How Your Software Team Can Successfully Adopt a Shift-Left Approach

sprinters at starting block

It’s hard to deny that with how software testing and development have advanced, older methodologies like waterfall just aren’t good enough to keep your team afloat. The speed and quality demands that weigh on modern software teams require new, innovative, and effective strategies in order to keep pace with competition and expectations.

"Shift left" is the latest philosophy teams are adopting to account for the fact that releases are happening on a daily basis, rather than a weekly or monthly basis. Shankar Konda, a practice lead for Banking and Financial Services at Tata Consultancy Services, spoke with StickyMinds about how if you don’t adhere to a shift-left mindset, your team will be left behind.

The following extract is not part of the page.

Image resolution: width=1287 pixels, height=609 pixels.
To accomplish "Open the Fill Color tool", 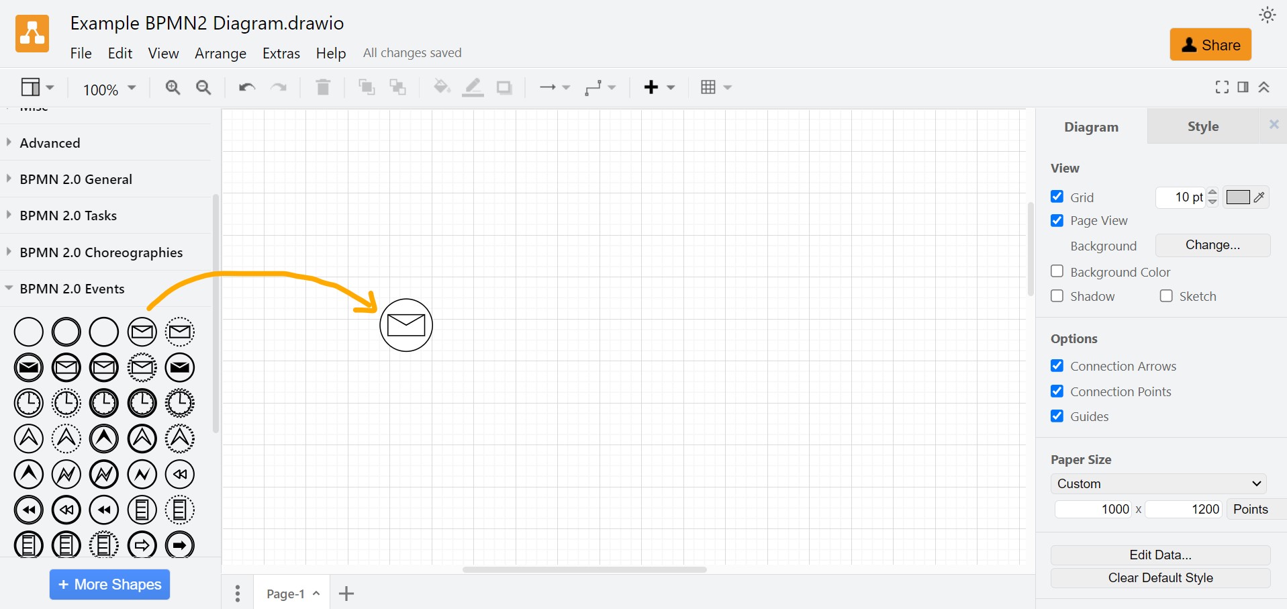I will [x=441, y=87].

“Businesses today can no longer stay relevant and competitive with traditional testing lifecycles. Releases no longer take place every six months to one year. Now, we are talking about monthly releases, biweekly releases, and some releases and updates even scheduled on a daily basis,” Konda explained. “Hence conservative waterfall methodologies where testing is completed at the end of the lifecycle are no longer valid in today’s business context.”

The whole process needs to move faster, and the idea of testing early and often with shift left also puts an emphasis on maintaining a certain standard of quality during each and every testing phase.

Like agile and everything before it, though, there are steps that need to be taken and risks that need to be considered before you can properly shift testing left and reap all the intended benefits. First, it’s critical that teams interpret testing expectations earlier in the lifecycle so that everyone doing the work knows what their goals are. Without some vision, testing can become aimless.

Additionally, Konda suggests teams consider their culture and job roles in order to create a strong foundation for shifting left.

“The organization needs to focus on cultural change, clearer job role descriptions, investments in trainings, testing teams working closely with development teams to complete their tasks, process discipline, matrix discipline, and quality discipline,” Konda continued. “Some of the metrics that should be maintained are percentage automation covered during integration testing, number of defects detected and resolved during continuous integration testing, requirements stability index, test coverage completed prior to systems integration testing, etc.”

In order to shift left and continuously test throughout the entire lifecycle, the business, development, and testing teams need to be in sync. By establishing your roles, zeroing in on expectations, and understanding that quality is equally as important as speed, you can shift left without crashing into consistent hurdles.